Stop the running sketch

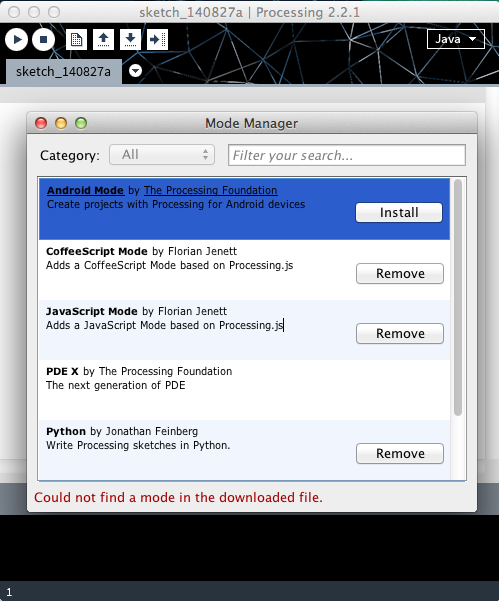pos(43,39)
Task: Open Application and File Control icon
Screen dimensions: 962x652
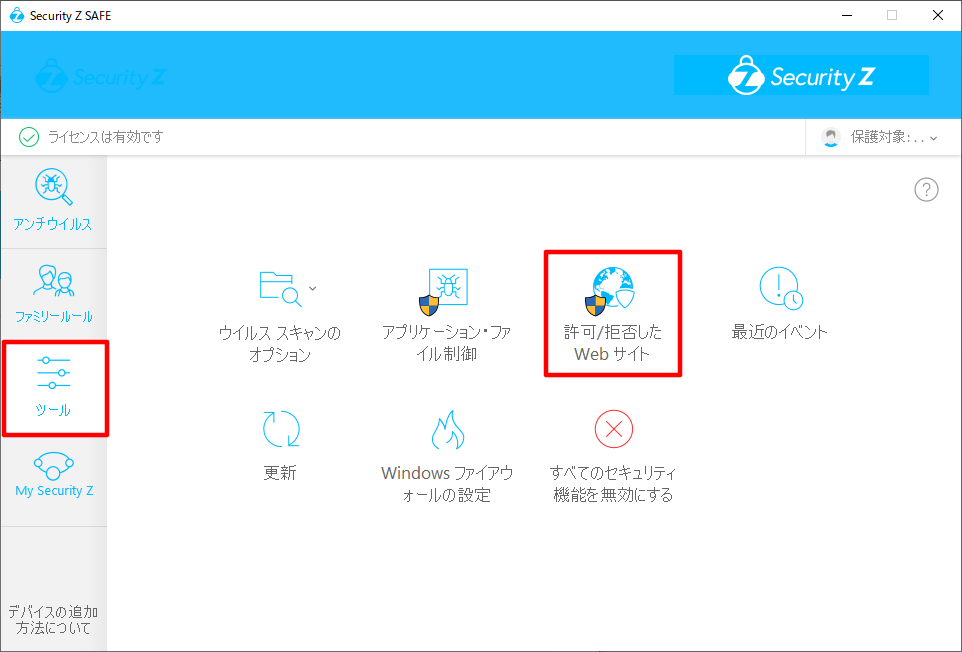Action: coord(444,290)
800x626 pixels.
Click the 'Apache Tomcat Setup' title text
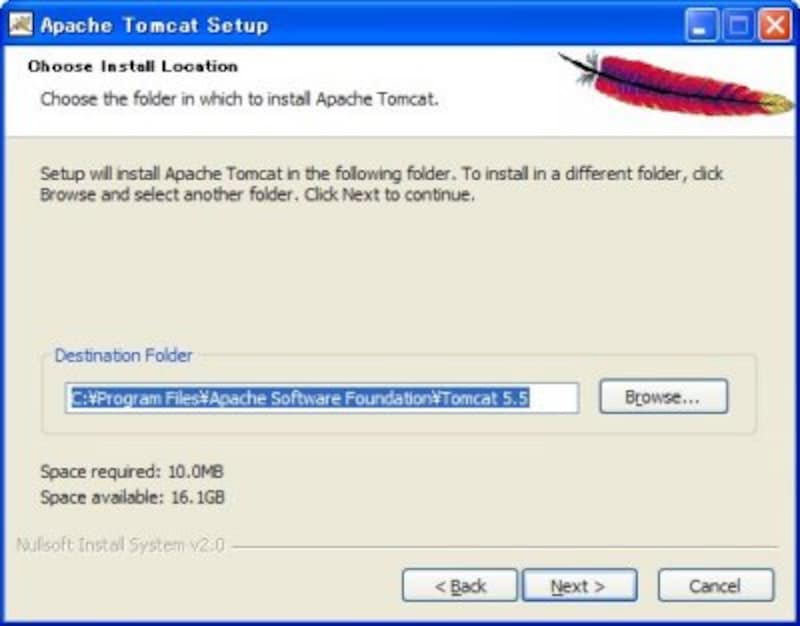(x=155, y=25)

TASK INSTRUCTIONS -
The lines from the one containing "Screen dimensions: 962x652" to the final line of the material, both ends included, should be retyped exactly and alone, with no pictures.

OUTPUT FOR THIS EXERCISE -
Screen dimensions: 962x652
Action: coord(444,290)
800x626 pixels.
Click the 'Apache Tomcat Setup' title text
(x=155, y=25)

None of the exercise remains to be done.